TASK OBJECTIVE.
Give back the material that follows, identical in every line.
[PROVIDED DATA]
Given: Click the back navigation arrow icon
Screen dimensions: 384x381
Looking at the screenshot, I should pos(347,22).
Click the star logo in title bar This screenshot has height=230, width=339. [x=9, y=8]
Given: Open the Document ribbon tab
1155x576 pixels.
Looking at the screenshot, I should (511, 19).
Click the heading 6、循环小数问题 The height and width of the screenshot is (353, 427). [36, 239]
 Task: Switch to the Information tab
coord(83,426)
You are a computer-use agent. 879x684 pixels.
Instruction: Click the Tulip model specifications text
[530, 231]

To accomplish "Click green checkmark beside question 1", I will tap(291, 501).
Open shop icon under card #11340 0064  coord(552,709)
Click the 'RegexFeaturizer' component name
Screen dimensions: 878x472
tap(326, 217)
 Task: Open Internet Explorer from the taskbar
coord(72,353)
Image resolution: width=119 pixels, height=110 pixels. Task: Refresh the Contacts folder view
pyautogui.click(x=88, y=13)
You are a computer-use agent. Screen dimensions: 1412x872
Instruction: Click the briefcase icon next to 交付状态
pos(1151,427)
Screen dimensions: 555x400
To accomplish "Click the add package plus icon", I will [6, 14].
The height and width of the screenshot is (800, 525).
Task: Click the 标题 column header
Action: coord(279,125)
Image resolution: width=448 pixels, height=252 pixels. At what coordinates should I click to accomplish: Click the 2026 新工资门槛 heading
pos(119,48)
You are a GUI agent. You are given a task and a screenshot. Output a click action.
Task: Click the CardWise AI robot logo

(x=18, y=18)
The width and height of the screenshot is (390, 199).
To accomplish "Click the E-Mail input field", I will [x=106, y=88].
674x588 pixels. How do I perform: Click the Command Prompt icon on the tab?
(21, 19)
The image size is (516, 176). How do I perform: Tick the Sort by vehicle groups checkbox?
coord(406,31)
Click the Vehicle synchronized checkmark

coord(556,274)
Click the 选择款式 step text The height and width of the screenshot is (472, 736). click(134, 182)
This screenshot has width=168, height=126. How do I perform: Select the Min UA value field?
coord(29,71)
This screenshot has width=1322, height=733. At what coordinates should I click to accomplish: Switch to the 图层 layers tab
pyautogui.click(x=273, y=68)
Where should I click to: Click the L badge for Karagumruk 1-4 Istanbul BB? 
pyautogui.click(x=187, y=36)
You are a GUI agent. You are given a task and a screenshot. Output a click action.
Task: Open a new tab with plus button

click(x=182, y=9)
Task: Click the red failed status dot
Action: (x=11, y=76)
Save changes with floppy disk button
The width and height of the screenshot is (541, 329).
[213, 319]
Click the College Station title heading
[/PROVIDED DATA]
SOLUTION.
Given: Click the back navigation arrow icon
Screen dimensions: 384x381
Looking at the screenshot, I should pos(347,22).
Click the star logo in title bar This screenshot has height=230, width=339. [x=9, y=8]
Given: Open the Document ribbon tab
1155x576 pixels.
Looking at the screenshot, I should (511, 19).
Click the heading 6、循环小数问题 The height and width of the screenshot is (353, 427). [36, 239]
 Task: Switch to the Information tab
coord(83,426)
You are a computer-use agent. 879x684 pixels.
Instruction: Click the Tulip model specifications text
[530, 231]

To accomplish "Click green checkmark beside question 1", I will tap(291, 501).
Open shop icon under card #11340 0064  coord(552,709)
Click the 'RegexFeaturizer' component name
Screen dimensions: 878x472
tap(326, 217)
 Task: Open Internet Explorer from the taskbar
coord(72,353)
Image resolution: width=119 pixels, height=110 pixels. Task: Refresh the Contacts folder view
pyautogui.click(x=88, y=13)
You are a computer-use agent. Screen dimensions: 1412x872
Instruction: Click the briefcase icon next to 交付状态
pos(1151,427)
Screen dimensions: 555x400
To accomplish "Click the add package plus icon", I will [6, 14].
The height and width of the screenshot is (800, 525).
Task: Click the 标题 column header
Action: coord(279,125)
Image resolution: width=448 pixels, height=252 pixels. At what coordinates should I click to accomplish: Click the 2026 新工资门槛 heading
pos(119,48)
You are a GUI agent. You are given a task and a screenshot. Output a click action.
Task: Click the CardWise AI robot logo

(x=18, y=18)
The width and height of the screenshot is (390, 199).
To accomplish "Click the E-Mail input field", I will [x=106, y=88].
674x588 pixels. How do I perform: Click the Command Prompt icon on the tab?
(21, 19)
The image size is (516, 176). How do I perform: Tick the Sort by vehicle groups checkbox?
coord(406,31)
Click the Vehicle synchronized checkmark

coord(556,274)
Click the 选择款式 step text The height and width of the screenshot is (472, 736). click(134, 182)
This screenshot has width=168, height=126. How do I perform: Select the Min UA value field?
coord(29,71)
This screenshot has width=1322, height=733. At what coordinates should I click to accomplish: Switch to the 图层 layers tab
pyautogui.click(x=273, y=68)
Where should I click to: Click the L badge for Karagumruk 1-4 Istanbul BB? 
pyautogui.click(x=187, y=36)
You are a GUI agent. You are given a task and a screenshot. Output a click action.
Task: Open a new tab with plus button

click(x=182, y=9)
Task: Click the red failed status dot
Action: (x=11, y=76)
Save changes with floppy disk button
The width and height of the screenshot is (541, 329).
[213, 319]
Click the College Station title heading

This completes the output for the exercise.